There may have been an increase in the use of rubber for gloves during the pandemic, but that does not make up for the drop in demand from the tyre manufacturers or automakers.

“The outbreak of the COVID-19 pandemic has put the world rubber industry into one of the worst crises in the past few decades and has pushed the stakeholders in the whole value-chain into chaos,” R. B. Premadasa, secretary-general of the association said in a statement.

ANRPC expects Indonesia’s rubber output to drop 12.6% to 2.9 million tonnes in 2020, while No. 1 producer Thailand will see production fall by 0.9%.

As a result, it expects global production to fall by 4.7% to 13.13 million tonnes this year. At the beginning of the year, it forecast 3.8% and 2.7% rises in production and consumption, respectively.
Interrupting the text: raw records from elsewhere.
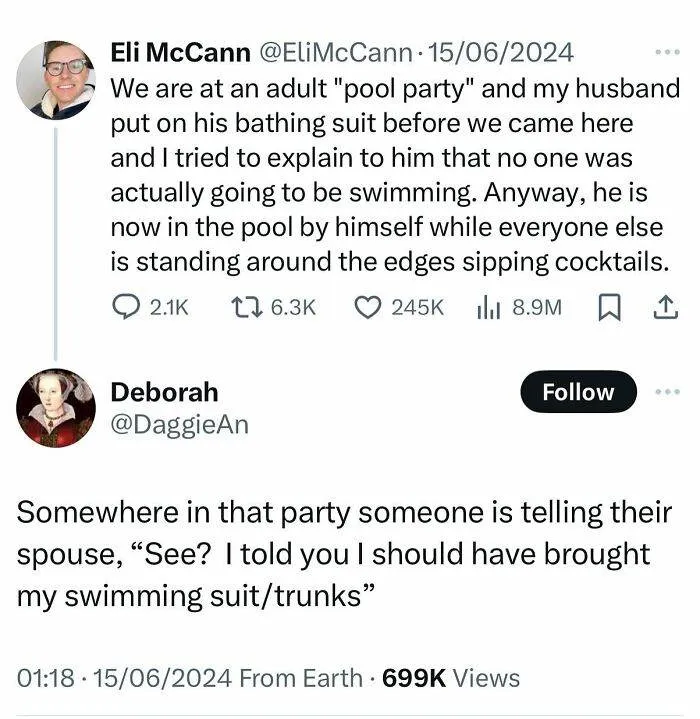Open Eli McCann's profile picture
Image resolution: width=700 pixels, height=719 pixels.
click(56, 80)
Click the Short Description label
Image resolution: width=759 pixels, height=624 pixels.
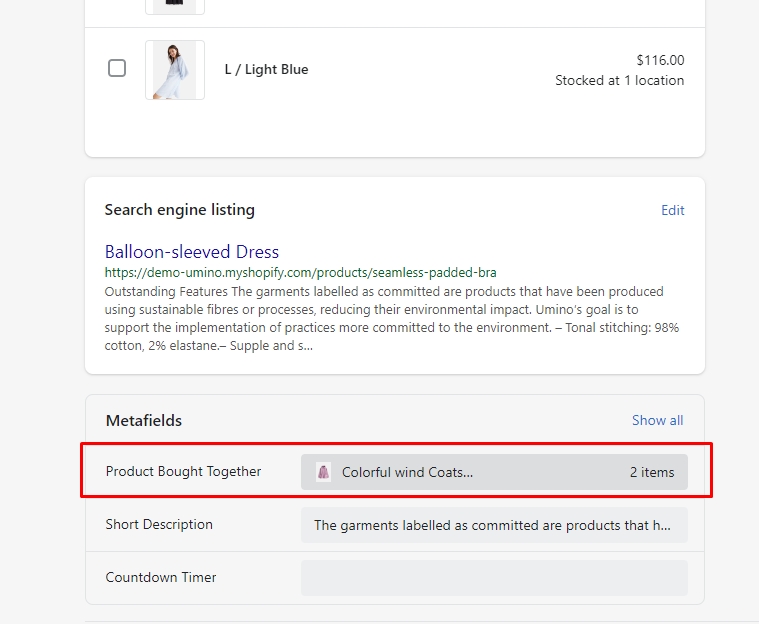coord(159,524)
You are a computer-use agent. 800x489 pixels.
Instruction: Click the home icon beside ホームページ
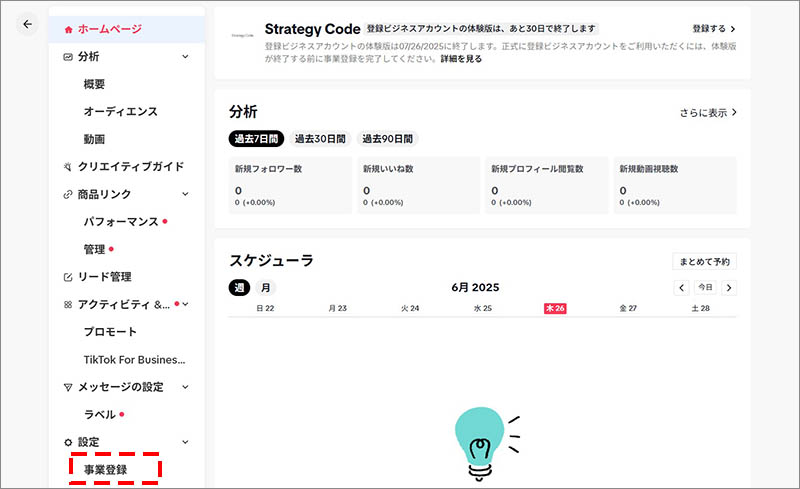[68, 29]

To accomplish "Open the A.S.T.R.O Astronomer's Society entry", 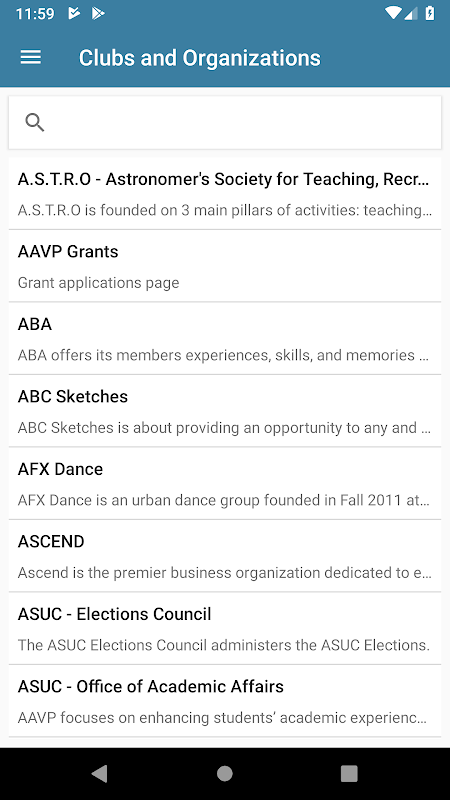I will tap(225, 194).
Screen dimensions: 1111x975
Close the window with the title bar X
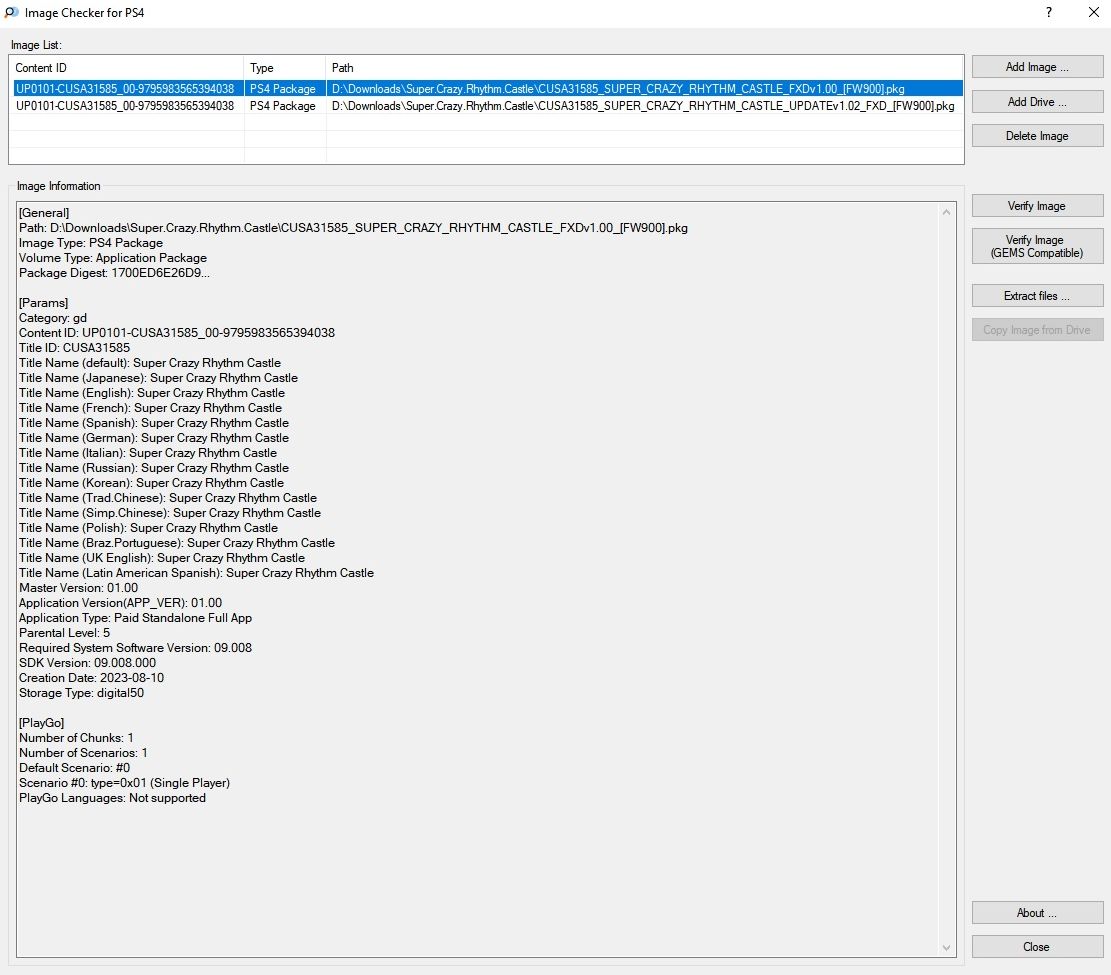[x=1093, y=13]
Now it sees demand falling by 6% to 12.904 million tonnes.

Natural rubber imports by China, the world’s biggest consumer, could fall by 5.1% from a year ago to 4.8 million tonnes, it said, while demand in India – the No. 2 consumer and also a major producer of rubber – is set to plunge by 21.3% due in part to a lockdown of its car industry during the pandemic.

If demand for NR falls dramatically, this will also impact on the demand for reclaim and devulcanised rubber. The drop may be temporary but it piles concern on top of concern for the tyre recycling sector that is already facing challenges in finding markets for end of life tyres.